* AIM
Copy each of the following rows word for word, with no changes.

[Item-finding rows]
- - -
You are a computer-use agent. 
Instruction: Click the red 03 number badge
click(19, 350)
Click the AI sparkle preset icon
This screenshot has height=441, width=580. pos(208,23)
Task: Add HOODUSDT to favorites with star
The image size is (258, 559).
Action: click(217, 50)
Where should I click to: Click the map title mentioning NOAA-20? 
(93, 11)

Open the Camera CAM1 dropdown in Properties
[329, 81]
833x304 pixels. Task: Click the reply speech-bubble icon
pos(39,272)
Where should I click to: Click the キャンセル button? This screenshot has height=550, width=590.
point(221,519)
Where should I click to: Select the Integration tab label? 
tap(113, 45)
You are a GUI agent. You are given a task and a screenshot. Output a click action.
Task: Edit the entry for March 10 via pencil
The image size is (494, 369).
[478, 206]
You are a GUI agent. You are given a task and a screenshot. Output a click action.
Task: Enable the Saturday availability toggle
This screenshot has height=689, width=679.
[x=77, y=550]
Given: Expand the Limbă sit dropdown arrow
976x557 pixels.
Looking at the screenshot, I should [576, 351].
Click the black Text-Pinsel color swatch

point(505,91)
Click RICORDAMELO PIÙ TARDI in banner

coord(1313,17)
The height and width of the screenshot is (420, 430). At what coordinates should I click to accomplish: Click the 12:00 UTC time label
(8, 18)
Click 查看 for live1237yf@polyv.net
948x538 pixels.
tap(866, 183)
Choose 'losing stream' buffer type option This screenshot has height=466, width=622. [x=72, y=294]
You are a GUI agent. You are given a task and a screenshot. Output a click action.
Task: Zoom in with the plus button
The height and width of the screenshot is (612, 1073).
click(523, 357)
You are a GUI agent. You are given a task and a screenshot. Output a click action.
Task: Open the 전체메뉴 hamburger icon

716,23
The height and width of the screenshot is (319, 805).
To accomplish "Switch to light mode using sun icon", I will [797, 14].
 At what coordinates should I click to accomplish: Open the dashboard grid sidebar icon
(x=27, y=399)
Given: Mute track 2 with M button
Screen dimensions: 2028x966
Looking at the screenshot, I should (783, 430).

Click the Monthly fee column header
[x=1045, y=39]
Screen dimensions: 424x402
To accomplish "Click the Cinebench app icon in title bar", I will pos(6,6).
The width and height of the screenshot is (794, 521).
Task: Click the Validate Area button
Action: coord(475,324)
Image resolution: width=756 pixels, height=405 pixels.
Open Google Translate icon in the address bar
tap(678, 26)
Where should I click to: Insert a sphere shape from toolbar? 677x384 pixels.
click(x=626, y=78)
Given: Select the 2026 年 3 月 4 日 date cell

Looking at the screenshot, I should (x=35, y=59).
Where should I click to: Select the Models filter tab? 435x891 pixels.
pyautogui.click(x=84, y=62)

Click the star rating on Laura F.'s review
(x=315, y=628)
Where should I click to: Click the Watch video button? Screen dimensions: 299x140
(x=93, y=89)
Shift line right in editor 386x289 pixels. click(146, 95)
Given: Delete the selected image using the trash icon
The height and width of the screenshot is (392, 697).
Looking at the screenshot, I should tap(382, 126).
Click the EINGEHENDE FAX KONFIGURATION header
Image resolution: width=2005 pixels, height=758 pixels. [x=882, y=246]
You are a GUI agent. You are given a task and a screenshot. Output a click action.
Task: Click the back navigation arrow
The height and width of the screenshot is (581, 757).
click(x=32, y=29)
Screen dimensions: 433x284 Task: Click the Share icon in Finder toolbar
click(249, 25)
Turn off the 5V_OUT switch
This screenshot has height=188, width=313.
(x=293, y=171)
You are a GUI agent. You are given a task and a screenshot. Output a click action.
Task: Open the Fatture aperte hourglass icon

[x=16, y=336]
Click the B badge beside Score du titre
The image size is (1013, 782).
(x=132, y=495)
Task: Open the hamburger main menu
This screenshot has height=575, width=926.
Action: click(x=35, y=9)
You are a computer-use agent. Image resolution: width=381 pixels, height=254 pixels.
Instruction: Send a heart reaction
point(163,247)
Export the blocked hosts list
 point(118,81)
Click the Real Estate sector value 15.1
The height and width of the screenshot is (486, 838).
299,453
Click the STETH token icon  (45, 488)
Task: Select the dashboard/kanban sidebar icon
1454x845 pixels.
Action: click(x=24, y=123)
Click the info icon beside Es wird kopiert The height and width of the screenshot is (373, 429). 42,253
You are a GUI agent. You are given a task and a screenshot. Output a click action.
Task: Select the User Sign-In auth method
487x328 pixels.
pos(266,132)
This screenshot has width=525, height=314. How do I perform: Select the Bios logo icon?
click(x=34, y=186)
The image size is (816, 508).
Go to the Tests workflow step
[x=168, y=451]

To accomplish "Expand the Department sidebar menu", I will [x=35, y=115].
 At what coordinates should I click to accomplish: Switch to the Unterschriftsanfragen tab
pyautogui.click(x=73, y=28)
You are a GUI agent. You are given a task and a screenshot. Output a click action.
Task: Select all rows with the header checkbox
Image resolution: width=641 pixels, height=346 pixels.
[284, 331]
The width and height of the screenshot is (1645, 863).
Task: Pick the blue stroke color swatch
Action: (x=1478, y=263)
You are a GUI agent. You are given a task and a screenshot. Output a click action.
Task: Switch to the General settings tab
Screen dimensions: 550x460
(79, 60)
- - -
* THE OUTPUT
You are a computer-use agent. 
Instruction: Click the red 03 number badge
click(19, 350)
Click the AI sparkle preset icon
This screenshot has height=441, width=580. pos(208,23)
Task: Add HOODUSDT to favorites with star
The image size is (258, 559).
Action: click(217, 50)
Where should I click to: Click the map title mentioning NOAA-20? 
(93, 11)

Open the Camera CAM1 dropdown in Properties
[329, 81]
833x304 pixels. Task: Click the reply speech-bubble icon
pos(39,272)
Where should I click to: Click the キャンセル button? This screenshot has height=550, width=590.
point(221,519)
Where should I click to: Select the Integration tab label? 
tap(113, 45)
You are a GUI agent. You are given a task and a screenshot. Output a click action.
Task: Edit the entry for March 10 via pencil
The image size is (494, 369).
[478, 206]
You are a GUI agent. You are given a task and a screenshot. Output a click action.
Task: Enable the Saturday availability toggle
This screenshot has height=689, width=679.
[x=77, y=550]
Given: Expand the Limbă sit dropdown arrow
976x557 pixels.
Looking at the screenshot, I should [576, 351].
Click the black Text-Pinsel color swatch

point(505,91)
Click RICORDAMELO PIÙ TARDI in banner

coord(1313,17)
The height and width of the screenshot is (420, 430). At what coordinates should I click to accomplish: Click the 12:00 UTC time label
(8, 18)
Click 查看 for live1237yf@polyv.net
948x538 pixels.
tap(866, 183)
Choose 'losing stream' buffer type option This screenshot has height=466, width=622. [x=72, y=294]
You are a GUI agent. You are given a task and a screenshot. Output a click action.
Task: Zoom in with the plus button
The height and width of the screenshot is (612, 1073).
click(523, 357)
You are a GUI agent. You are given a task and a screenshot. Output a click action.
Task: Open the 전체메뉴 hamburger icon

716,23
The height and width of the screenshot is (319, 805).
To accomplish "Switch to light mode using sun icon", I will [797, 14].
 At what coordinates should I click to accomplish: Open the dashboard grid sidebar icon
(x=27, y=399)
Given: Mute track 2 with M button
Screen dimensions: 2028x966
Looking at the screenshot, I should (783, 430).

Click the Monthly fee column header
[x=1045, y=39]
Screen dimensions: 424x402
To accomplish "Click the Cinebench app icon in title bar", I will pos(6,6).
The width and height of the screenshot is (794, 521).
Task: Click the Validate Area button
Action: coord(475,324)
Image resolution: width=756 pixels, height=405 pixels.
Open Google Translate icon in the address bar
tap(678, 26)
Where should I click to: Insert a sphere shape from toolbar? 677x384 pixels.
click(x=626, y=78)
Given: Select the 2026 年 3 月 4 日 date cell

Looking at the screenshot, I should (x=35, y=59).
Where should I click to: Select the Models filter tab? 435x891 pixels.
pyautogui.click(x=84, y=62)

Click the star rating on Laura F.'s review
(x=315, y=628)
Where should I click to: Click the Watch video button? Screen dimensions: 299x140
(x=93, y=89)
Shift line right in editor 386x289 pixels. click(146, 95)
Given: Delete the selected image using the trash icon
The height and width of the screenshot is (392, 697).
Looking at the screenshot, I should tap(382, 126).
Click the EINGEHENDE FAX KONFIGURATION header
Image resolution: width=2005 pixels, height=758 pixels. [x=882, y=246]
You are a GUI agent. You are given a task and a screenshot. Output a click action.
Task: Click the back navigation arrow
The height and width of the screenshot is (581, 757).
click(x=32, y=29)
Screen dimensions: 433x284 Task: Click the Share icon in Finder toolbar
click(249, 25)
Turn off the 5V_OUT switch
This screenshot has height=188, width=313.
(x=293, y=171)
You are a GUI agent. You are given a task and a screenshot. Output a click action.
Task: Open the Fatture aperte hourglass icon

[x=16, y=336]
Click the B badge beside Score du titre
The image size is (1013, 782).
(x=132, y=495)
Task: Open the hamburger main menu
This screenshot has height=575, width=926.
Action: click(x=35, y=9)
You are a computer-use agent. Image resolution: width=381 pixels, height=254 pixels.
Instruction: Send a heart reaction
point(163,247)
Export the blocked hosts list
 point(118,81)
Click the Real Estate sector value 15.1
The height and width of the screenshot is (486, 838).
299,453
Click the STETH token icon  (45, 488)
Task: Select the dashboard/kanban sidebar icon
1454x845 pixels.
Action: click(x=24, y=123)
Click the info icon beside Es wird kopiert The height and width of the screenshot is (373, 429). 42,253
You are a GUI agent. You are given a task and a screenshot. Output a click action.
Task: Select the User Sign-In auth method
487x328 pixels.
pos(266,132)
This screenshot has width=525, height=314. How do I perform: Select the Bios logo icon?
click(x=34, y=186)
The image size is (816, 508).
Go to the Tests workflow step
[x=168, y=451]

To accomplish "Expand the Department sidebar menu", I will [x=35, y=115].
 At what coordinates should I click to accomplish: Switch to the Unterschriftsanfragen tab
pyautogui.click(x=73, y=28)
You are a GUI agent. You are given a task and a screenshot. Output a click action.
Task: Select all rows with the header checkbox
Image resolution: width=641 pixels, height=346 pixels.
[284, 331]
The width and height of the screenshot is (1645, 863).
Task: Pick the blue stroke color swatch
Action: (x=1478, y=263)
You are a GUI agent. You are given a task and a screenshot. Output a click action.
Task: Switch to the General settings tab
Screen dimensions: 550x460
(79, 60)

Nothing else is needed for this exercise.